Add a certain amount of ultrapure water to the new tube containing the recovered supernatant. Proteins still remaining in the solution are denatured, turning the solution a cloudy white color (Fig. 8). After mixing thoroughly in a vortex mixer (Fig. 9), centrifuge the mixture again for three minutes at 4 degree Celsius and 16,000 G. After centrifuging (Fig. 10), obtain the supernatant and place it in a new tube (Fig. 11).

(3) Deproteination using size exclusion filter (Only the case of LCMS)

In LC-MS analysis, the organic solvent is applied as the mobile phase, exposing the sample to a concentrated organic solvent environment during the analysis. If proteins that were not fully deproteinized precipitate during analysis, it could cause line blockage that stops the analysis. To avoid that situation, size exclusion filtration is used after extraction to eliminate proteins. To remove the denatured proteins between the layers, attach the size exclusion filter to a clean tube (Fig. 12), add a certain amount of the supernatant to the top of the filter and close the cap. Centrifuge 60 minutes at 4 degree Celsius and 16,000 G (Fig. 13). After centrifuging, remove the filter from the tube.

(4) Drying

Poke two or three small holes in the cap of the 1.5 mL tube and cut the cap from the tube (Fig. 14). Attach the cap to the tube containing the collected supernatant (Fig. 15). Use the centrifugal evaporator to evaporate the methanol from the solution for 25 minutes (Fig. 16). After evaporating for 25 minutes, place the tube in the deep freezer without changing the cap. Let it sit for about 15 minutes and then confirm that the solution is fully frozen. Finally, dry it in the freeze dryer (Fig. 17). If it is necessary to store the sample after pretreatment, store the dried sample in the deep freezer for the LC-MS analysis sample, and store it in the room temperature desiccator for the GC-MS analysis sample. This is because derivatization is necessary for analysis by GC-MS, and desorption efficiency decreases when moisture is absorbed.
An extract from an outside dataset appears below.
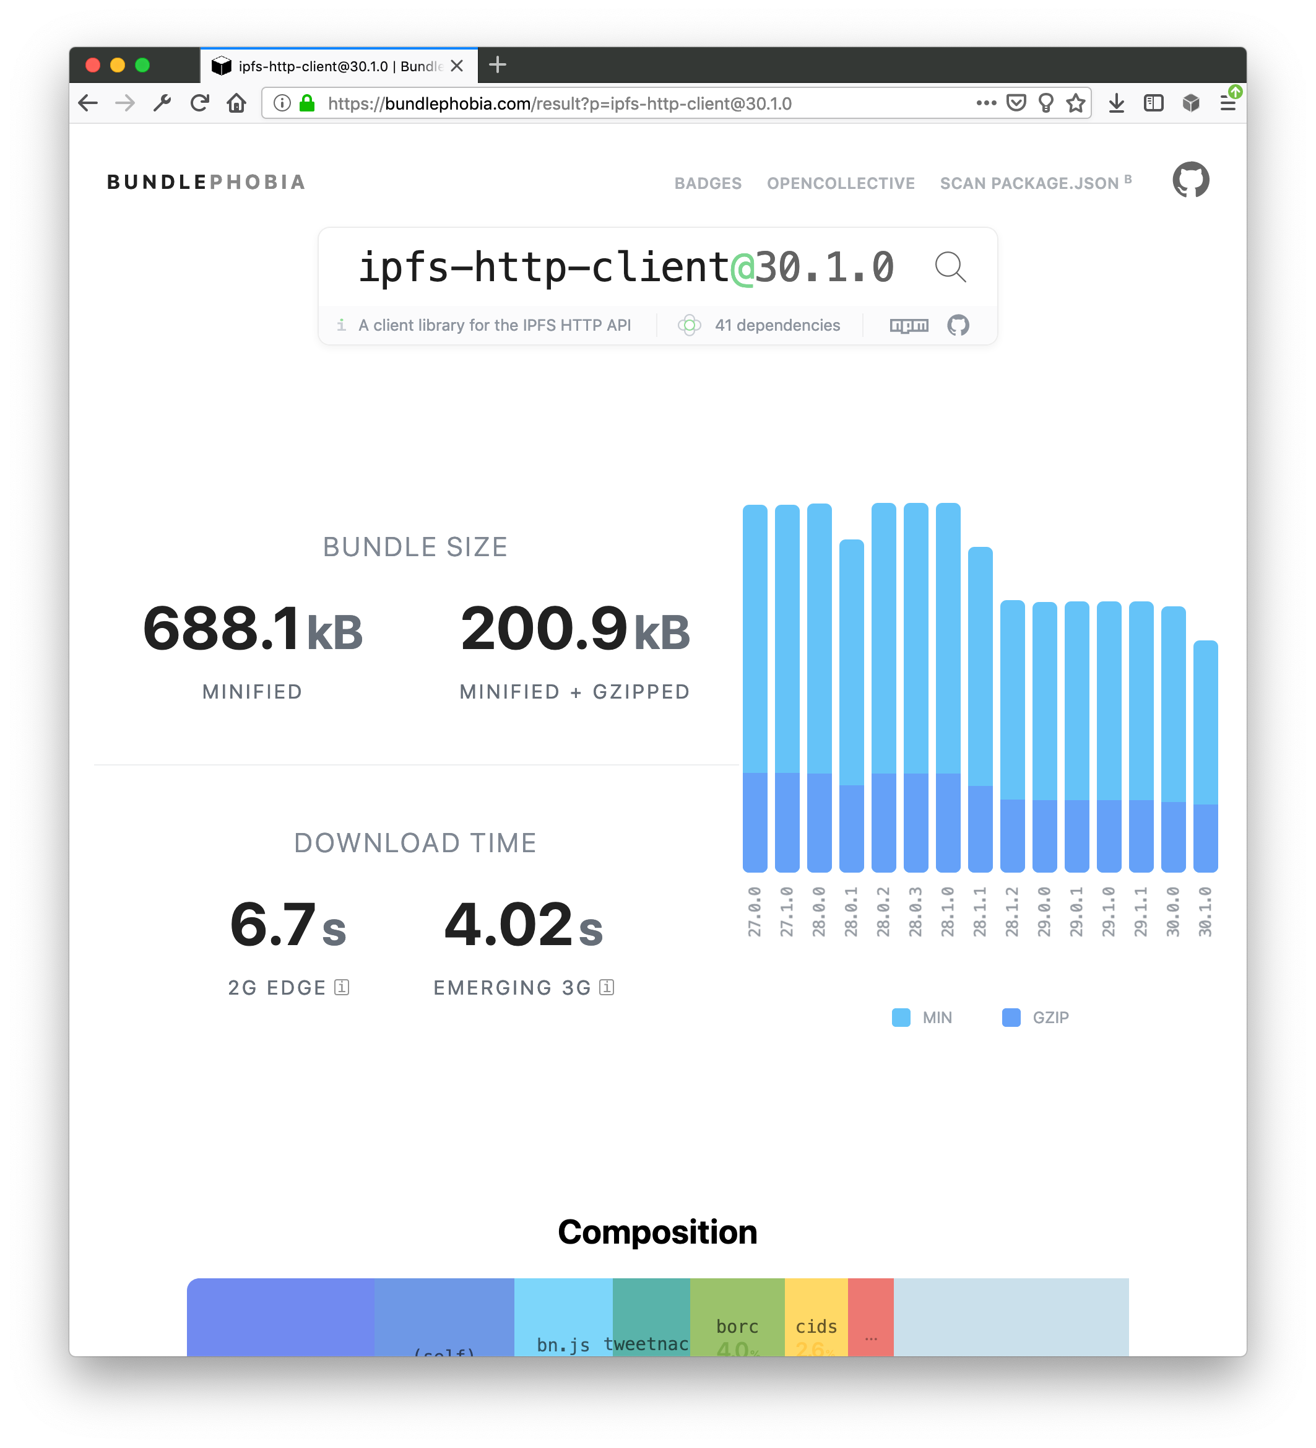Click the Emerging 3G info icon
The image size is (1316, 1448).
point(607,988)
(5) Redissolve (Only the case of LCMS)

After freeze drying, add 100 µL of ultrapure water to the tube (Fig. 18) and vortex the mixture. Dispense the solution into vials (Fig. 19) and analyze by LC-MS.
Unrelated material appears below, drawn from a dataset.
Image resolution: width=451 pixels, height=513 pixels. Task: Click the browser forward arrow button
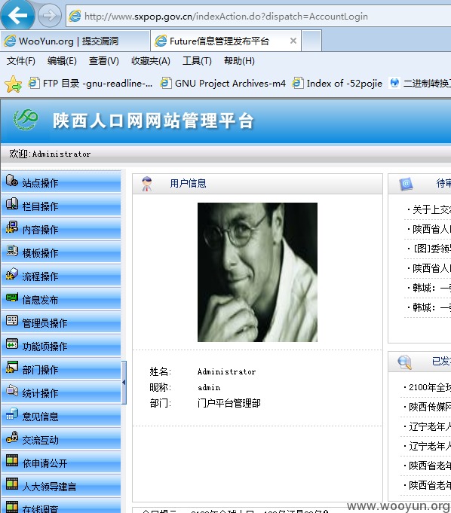coord(49,15)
(6) Derivatization (Only the case of GCMS)

Weigh the methoxyamine hydrochloride. Dissolve the weighed methoxyamine hydrochloride in pyridine to make a concentration of 20 mg/mL (Fig. 20). Prepare enough methoxyamine-pyridine solution for the given number of samples involved, assuming 80 µL is used per tube.
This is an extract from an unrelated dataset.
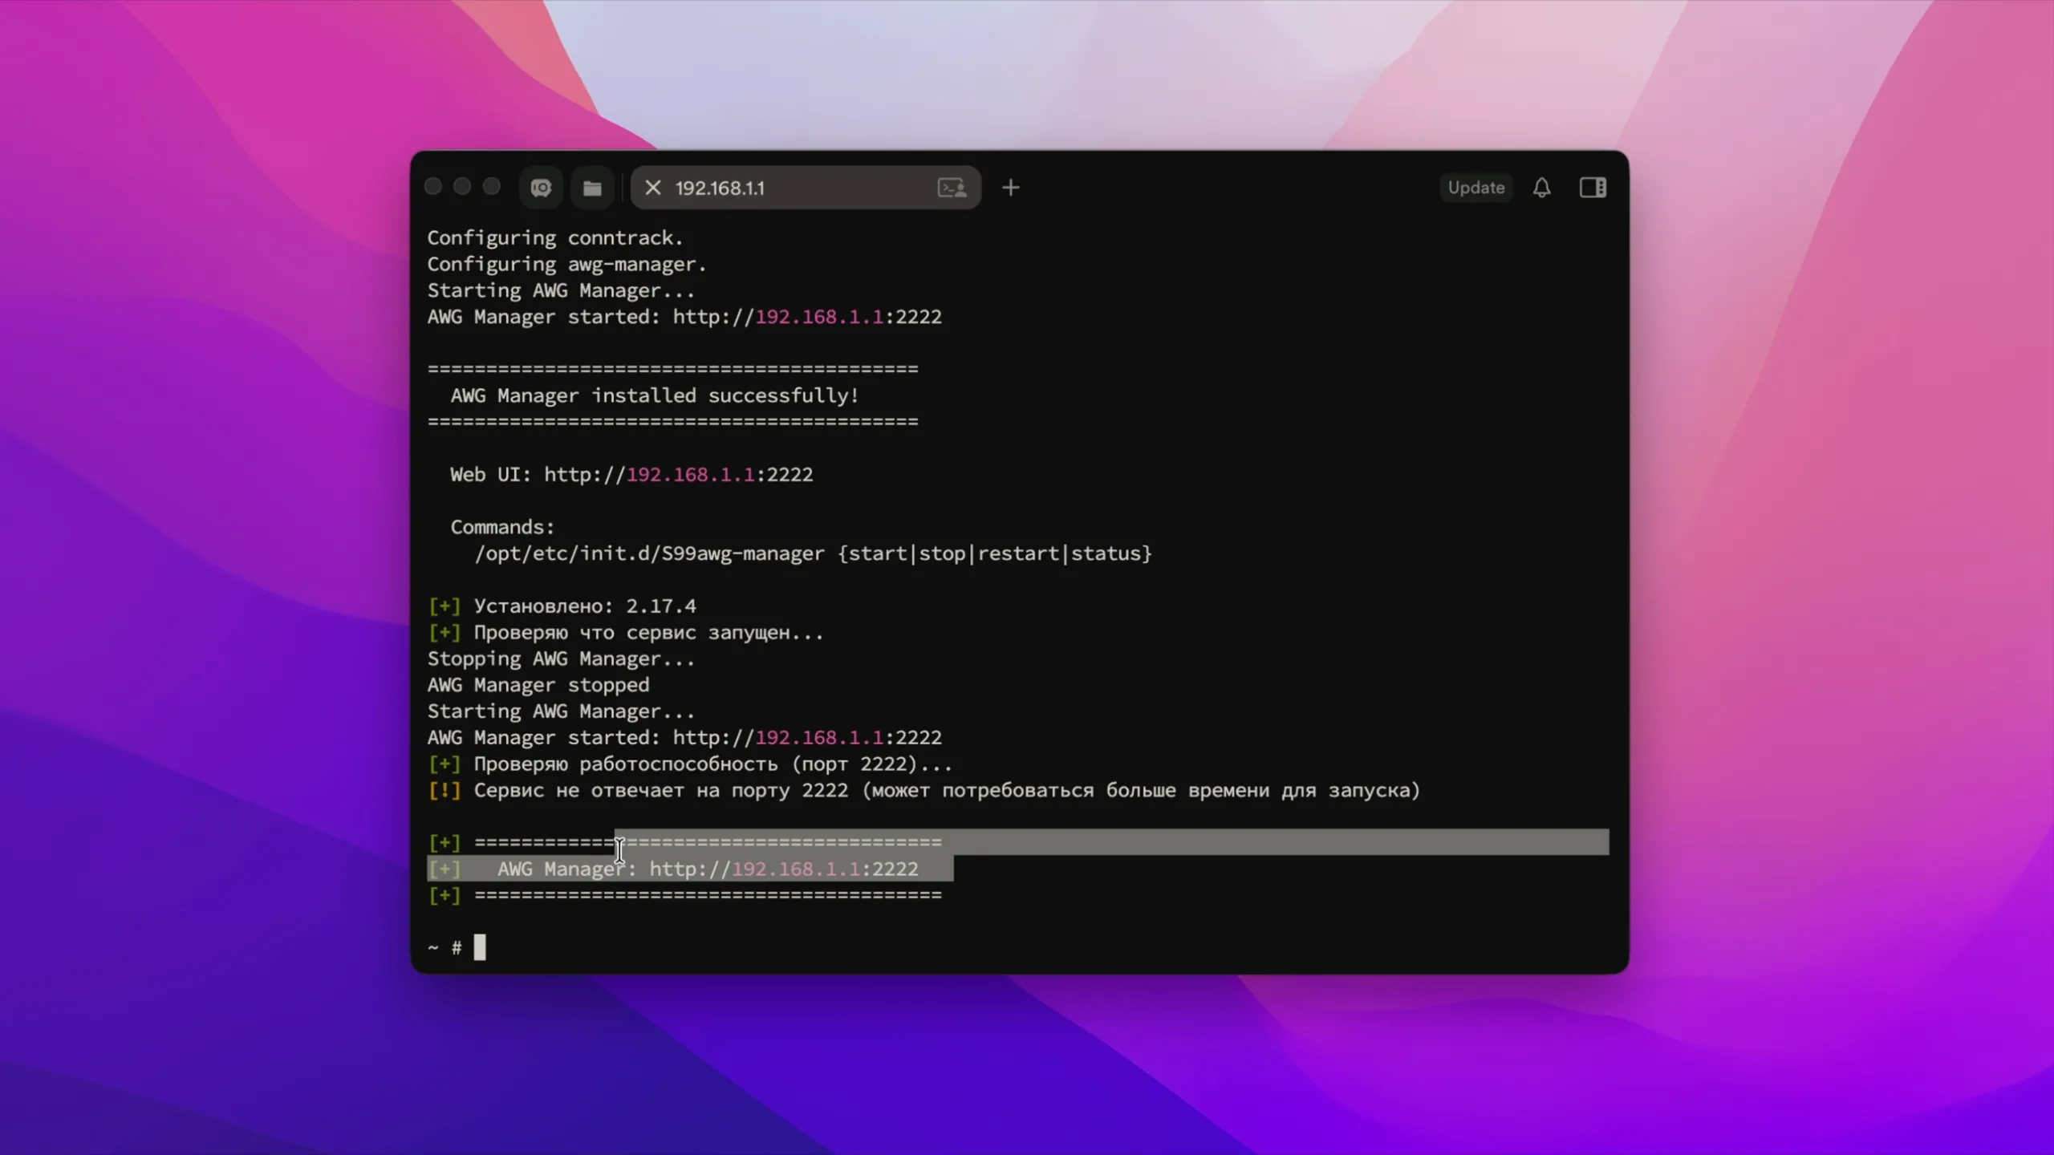Open the Web UI URL link
The image size is (2054, 1155).
tap(679, 474)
* The methoxyamine hydrochloride may be difficult to dissolve in some cases. If undissolved residue is visible, use a sonicator or other means to ensure it is completely dissolved.

A solid substance with a white to whitish-yellow color will be clinging to the sample tube walls after freeze drying (Fig. 21). Add 80 µL of the 20 mg/mL methoxyamine-pyridine solution (Fig. 22) and mix it in the sonicator until the residue is dispersed (Fig. 23).

* Any moisture contained in the sample will decrease derivatization efficiency, so be especially careful to prevent water from entering the sample

Heat and shake the sample in the heated shaker for 90 minutes at 30 degree Celsius and about 1,200 rpm (Fig. 24). Then add 40 µL of MSTFA (Fig. 25) and heat and shake the sample in the heated shaker for 30 additional minutes at 37 degree Celsius and about 1,200 rpm. If any residue remains, centrifuge at 16,000 G for three minutes (Fig. 26), collect the supernatant in a GC-MS vial, and use it for analysis (Fig. 27).

*1 : Serum metabolomics as a novel diagnostic approach for gastrointestinal cancer.
(Ikeda A, Nishiumi S, Shinohara M, Yoshie T, Hatano N, Okuno T, Bamba T, Fukusaki E, Takenawa T, Azuma T, Yoshida M. Biomed Chromatogr. 2012 May;26 (5):548-58. doi: 10.1002/bmc.1671. Epub 2011 Jul 20.)